TASK GOAL
For the data below, give again exactly the lines from the one containing "You are a computer-use agent. Viewport: 2420px" through the one containing "Image resolution: width=2576", both ends included, and no others.

Collected data entries
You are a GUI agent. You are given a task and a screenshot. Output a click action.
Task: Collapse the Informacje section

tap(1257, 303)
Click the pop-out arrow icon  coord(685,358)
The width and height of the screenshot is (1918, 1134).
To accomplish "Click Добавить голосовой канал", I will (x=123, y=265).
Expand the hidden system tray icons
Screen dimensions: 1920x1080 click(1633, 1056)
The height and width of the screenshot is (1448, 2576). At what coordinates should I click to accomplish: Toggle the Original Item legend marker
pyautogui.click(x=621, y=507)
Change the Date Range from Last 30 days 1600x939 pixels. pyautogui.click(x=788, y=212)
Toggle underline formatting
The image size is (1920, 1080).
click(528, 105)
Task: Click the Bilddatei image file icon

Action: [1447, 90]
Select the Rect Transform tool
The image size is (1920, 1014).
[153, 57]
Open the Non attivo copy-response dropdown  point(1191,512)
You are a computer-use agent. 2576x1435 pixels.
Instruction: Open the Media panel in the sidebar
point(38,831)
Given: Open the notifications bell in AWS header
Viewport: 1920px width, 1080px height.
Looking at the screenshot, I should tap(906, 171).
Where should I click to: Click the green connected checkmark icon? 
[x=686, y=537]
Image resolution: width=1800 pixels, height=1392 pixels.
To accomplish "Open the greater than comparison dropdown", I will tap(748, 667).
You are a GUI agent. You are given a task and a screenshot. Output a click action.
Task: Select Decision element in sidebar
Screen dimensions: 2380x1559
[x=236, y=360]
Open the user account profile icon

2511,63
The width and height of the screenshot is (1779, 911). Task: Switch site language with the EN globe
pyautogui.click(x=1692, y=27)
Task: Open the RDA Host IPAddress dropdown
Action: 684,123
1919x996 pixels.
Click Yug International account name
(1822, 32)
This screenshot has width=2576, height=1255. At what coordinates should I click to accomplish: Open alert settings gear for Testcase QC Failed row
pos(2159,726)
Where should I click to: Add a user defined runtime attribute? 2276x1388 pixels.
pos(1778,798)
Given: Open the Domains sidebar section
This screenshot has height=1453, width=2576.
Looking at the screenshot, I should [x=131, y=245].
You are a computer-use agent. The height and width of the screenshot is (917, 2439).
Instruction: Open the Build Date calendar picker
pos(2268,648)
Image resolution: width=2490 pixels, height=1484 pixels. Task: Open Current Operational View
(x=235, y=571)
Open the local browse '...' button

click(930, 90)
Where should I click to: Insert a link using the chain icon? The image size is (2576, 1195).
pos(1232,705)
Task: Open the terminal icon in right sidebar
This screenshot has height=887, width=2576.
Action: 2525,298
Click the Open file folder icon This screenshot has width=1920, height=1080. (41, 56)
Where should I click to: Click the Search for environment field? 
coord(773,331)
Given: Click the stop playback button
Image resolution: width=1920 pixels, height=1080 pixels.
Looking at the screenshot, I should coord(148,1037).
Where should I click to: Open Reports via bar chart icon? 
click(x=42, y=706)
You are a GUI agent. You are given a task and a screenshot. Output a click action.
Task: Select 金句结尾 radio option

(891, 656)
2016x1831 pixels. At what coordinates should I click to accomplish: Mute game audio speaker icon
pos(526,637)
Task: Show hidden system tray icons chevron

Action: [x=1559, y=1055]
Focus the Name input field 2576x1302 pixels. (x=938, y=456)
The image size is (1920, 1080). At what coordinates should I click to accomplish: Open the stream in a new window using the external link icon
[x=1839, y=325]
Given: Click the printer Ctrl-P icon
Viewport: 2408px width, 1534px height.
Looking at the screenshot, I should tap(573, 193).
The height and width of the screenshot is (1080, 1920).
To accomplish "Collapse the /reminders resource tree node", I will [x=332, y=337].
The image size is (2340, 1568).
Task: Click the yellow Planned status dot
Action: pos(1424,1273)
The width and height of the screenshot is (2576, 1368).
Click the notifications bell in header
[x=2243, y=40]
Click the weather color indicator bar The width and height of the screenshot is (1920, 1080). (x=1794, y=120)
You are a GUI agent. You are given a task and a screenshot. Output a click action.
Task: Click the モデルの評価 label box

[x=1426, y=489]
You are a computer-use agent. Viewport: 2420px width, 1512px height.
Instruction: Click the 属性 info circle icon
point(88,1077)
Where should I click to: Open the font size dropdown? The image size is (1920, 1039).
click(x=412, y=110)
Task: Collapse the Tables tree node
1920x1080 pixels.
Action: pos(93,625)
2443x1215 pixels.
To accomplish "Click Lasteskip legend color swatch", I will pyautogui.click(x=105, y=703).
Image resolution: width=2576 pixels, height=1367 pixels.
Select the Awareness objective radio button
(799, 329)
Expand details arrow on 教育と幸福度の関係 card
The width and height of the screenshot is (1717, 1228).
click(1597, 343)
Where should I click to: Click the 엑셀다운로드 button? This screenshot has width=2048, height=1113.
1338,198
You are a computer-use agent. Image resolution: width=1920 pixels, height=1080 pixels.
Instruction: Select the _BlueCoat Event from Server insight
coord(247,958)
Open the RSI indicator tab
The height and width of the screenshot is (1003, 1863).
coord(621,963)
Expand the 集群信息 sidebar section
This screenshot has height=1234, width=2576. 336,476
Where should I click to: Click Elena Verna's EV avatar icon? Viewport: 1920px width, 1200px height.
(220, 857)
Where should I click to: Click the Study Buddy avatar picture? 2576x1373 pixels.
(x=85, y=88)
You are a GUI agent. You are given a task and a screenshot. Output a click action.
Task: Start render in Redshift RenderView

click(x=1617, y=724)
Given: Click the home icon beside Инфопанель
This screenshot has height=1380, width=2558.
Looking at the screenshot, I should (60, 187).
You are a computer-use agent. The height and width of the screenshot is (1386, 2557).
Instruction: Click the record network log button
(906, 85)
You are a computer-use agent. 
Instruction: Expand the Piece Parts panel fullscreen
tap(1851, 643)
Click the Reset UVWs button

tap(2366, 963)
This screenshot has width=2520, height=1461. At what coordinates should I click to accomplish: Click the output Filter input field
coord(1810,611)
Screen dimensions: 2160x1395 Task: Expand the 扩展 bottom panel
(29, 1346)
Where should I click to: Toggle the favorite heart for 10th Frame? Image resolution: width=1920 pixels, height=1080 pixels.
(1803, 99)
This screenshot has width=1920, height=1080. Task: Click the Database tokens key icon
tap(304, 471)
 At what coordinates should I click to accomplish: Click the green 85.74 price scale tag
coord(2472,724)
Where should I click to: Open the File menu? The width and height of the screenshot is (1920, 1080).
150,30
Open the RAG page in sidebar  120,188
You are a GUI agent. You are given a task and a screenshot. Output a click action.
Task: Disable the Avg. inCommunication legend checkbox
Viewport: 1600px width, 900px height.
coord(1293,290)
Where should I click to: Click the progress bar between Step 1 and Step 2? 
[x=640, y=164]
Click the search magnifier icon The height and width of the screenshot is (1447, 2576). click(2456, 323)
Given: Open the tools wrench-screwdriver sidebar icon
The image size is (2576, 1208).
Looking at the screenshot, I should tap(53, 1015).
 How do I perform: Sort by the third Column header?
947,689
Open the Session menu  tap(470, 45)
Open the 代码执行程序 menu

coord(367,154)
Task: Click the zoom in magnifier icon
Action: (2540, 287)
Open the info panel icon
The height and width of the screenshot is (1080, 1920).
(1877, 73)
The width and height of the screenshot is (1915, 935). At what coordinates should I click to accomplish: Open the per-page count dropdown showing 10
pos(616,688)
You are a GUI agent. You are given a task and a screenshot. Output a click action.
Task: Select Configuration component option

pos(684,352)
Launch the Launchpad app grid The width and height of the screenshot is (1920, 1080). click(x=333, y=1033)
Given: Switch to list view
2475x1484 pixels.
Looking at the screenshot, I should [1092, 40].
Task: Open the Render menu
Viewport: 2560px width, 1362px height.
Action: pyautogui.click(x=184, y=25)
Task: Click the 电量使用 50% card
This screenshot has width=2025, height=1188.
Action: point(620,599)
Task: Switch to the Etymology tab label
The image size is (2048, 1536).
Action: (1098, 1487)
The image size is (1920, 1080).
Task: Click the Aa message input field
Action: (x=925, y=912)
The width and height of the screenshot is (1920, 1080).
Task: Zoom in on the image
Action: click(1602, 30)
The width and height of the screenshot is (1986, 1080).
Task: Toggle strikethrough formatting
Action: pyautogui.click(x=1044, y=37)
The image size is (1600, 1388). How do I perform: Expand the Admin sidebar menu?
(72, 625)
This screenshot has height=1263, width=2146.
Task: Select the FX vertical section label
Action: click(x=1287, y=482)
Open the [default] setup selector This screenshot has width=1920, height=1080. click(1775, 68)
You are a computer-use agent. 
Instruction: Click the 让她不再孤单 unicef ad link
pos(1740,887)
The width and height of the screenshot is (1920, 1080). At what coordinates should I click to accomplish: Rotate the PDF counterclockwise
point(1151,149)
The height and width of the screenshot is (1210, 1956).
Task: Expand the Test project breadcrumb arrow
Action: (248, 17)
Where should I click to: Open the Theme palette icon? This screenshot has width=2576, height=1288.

FINISHED EXERCISE
You are a computer-use agent. Viewport: 2420px width, 1512px height.
Instruction: Click the 属性 info circle icon
point(88,1077)
Where should I click to: Open the font size dropdown? The image size is (1920, 1039).
click(x=412, y=110)
Task: Collapse the Tables tree node
1920x1080 pixels.
Action: pos(93,625)
2443x1215 pixels.
To accomplish "Click Lasteskip legend color swatch", I will pyautogui.click(x=105, y=703).
Image resolution: width=2576 pixels, height=1367 pixels.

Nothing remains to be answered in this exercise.